### WHAT IS REQUIRED
Below are the records; copy each line in which "Viewport" occurs.

### DATASET
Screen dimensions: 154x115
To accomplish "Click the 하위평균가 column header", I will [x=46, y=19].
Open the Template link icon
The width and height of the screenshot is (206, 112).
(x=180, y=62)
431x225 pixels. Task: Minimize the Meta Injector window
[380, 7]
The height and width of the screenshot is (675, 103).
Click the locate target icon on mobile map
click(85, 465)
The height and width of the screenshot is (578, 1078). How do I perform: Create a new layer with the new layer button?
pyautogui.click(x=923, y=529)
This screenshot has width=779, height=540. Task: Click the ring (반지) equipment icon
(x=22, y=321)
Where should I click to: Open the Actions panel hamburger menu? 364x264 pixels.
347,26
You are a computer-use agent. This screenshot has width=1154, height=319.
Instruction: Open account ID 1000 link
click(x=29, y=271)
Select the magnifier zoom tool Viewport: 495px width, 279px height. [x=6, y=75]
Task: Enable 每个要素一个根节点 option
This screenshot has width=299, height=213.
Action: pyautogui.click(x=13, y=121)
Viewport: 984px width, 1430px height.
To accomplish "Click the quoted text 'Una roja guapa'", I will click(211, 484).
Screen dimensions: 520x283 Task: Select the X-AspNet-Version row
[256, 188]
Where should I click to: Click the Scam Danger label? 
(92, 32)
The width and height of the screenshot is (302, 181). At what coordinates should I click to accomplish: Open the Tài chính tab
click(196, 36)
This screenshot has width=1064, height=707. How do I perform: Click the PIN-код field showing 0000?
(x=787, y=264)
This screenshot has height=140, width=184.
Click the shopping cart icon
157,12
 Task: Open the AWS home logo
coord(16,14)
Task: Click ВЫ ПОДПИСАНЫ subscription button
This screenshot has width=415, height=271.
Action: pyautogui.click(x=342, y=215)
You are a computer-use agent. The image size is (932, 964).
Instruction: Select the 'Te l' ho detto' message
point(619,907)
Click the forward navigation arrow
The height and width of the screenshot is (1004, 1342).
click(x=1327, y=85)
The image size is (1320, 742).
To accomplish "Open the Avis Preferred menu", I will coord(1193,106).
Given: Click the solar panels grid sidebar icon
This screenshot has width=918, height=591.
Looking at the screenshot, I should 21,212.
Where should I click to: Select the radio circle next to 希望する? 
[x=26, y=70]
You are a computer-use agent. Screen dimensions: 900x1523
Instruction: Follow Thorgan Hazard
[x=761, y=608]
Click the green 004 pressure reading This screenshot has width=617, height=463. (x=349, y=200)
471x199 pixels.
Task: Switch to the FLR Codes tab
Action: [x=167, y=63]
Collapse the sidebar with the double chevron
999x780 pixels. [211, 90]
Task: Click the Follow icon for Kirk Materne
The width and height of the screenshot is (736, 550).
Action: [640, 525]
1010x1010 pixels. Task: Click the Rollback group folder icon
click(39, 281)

### YOUR RESPONSE
Select the magnifier zoom tool Viewport: 495px width, 279px height. [x=6, y=75]
Viewport: 984px width, 1430px height.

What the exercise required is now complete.